%%
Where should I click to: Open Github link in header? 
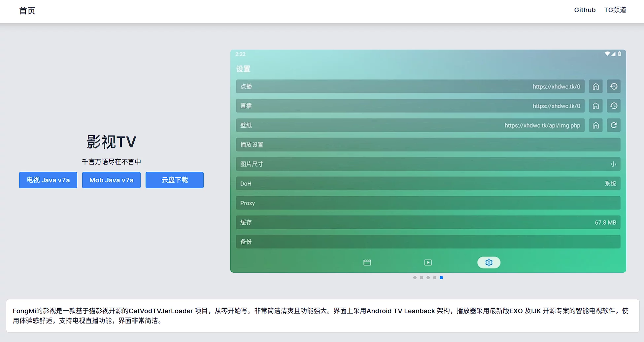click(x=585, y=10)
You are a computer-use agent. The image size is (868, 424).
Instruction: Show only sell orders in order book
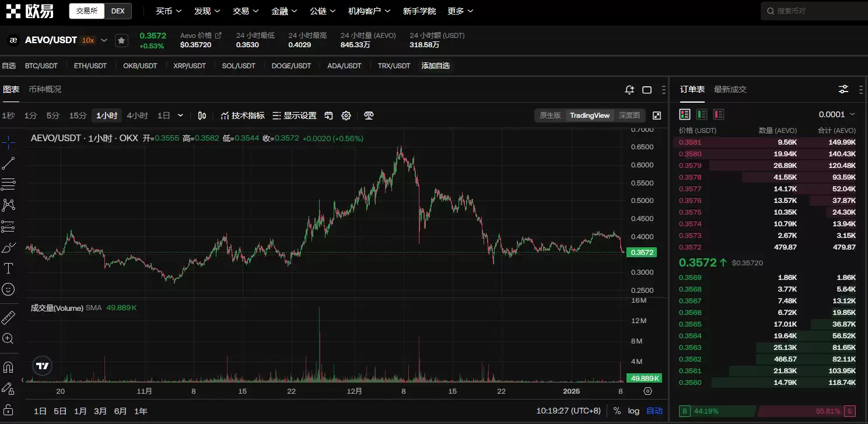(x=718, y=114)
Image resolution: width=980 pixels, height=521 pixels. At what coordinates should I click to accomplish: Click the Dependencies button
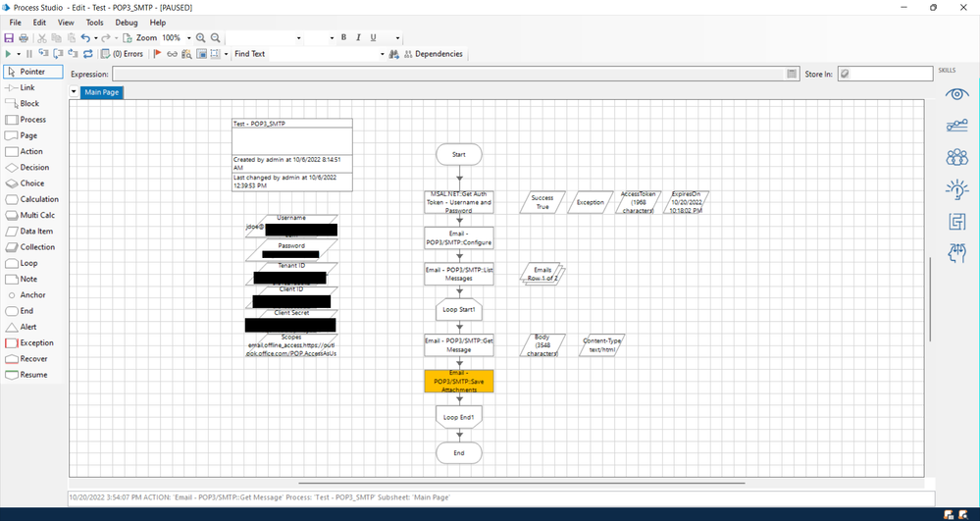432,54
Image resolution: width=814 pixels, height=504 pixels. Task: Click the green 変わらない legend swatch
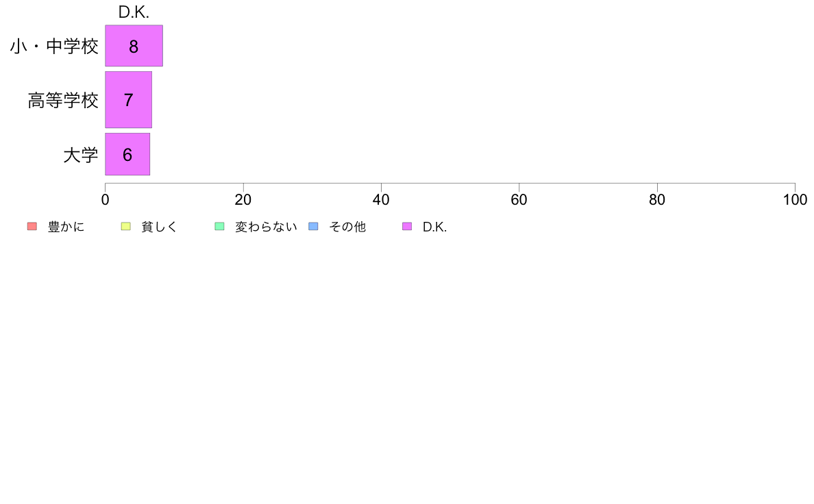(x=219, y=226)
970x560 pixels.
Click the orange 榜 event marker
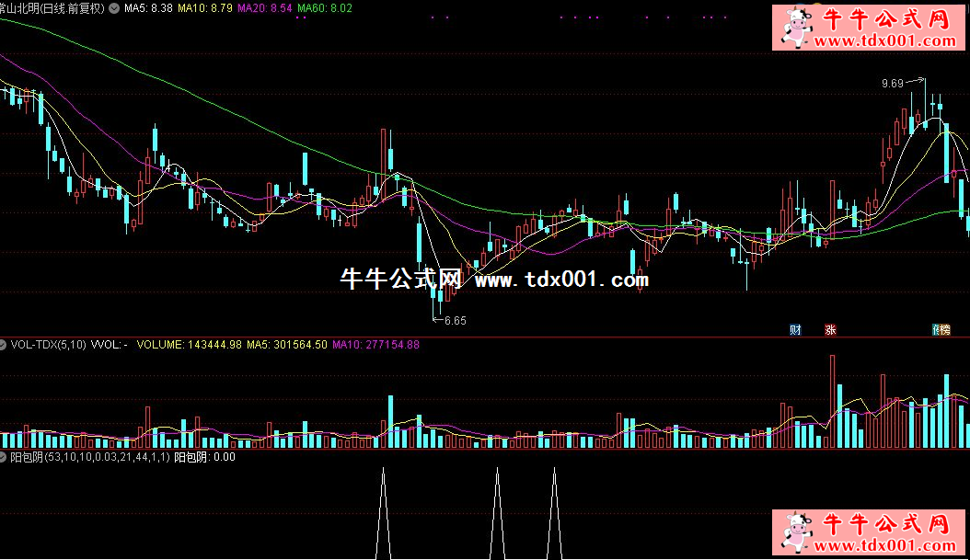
%%
■ **Work item**:
Print the material word for word; images are to be left out.

■ **Solved exercise**:
Where should I click to: Open Github link in header? 
click(x=585, y=10)
You are a computer-use agent. The image size is (868, 424).
Instruction: Show only sell orders in order book
(x=718, y=114)
Image resolution: width=980 pixels, height=521 pixels. At what coordinates should I click to accomplish: Click the Dependencies button
432,54
Image resolution: width=814 pixels, height=504 pixels. Task: Click the green 変わらない legend swatch
(x=219, y=226)
970x560 pixels.
Click the orange 榜 event marker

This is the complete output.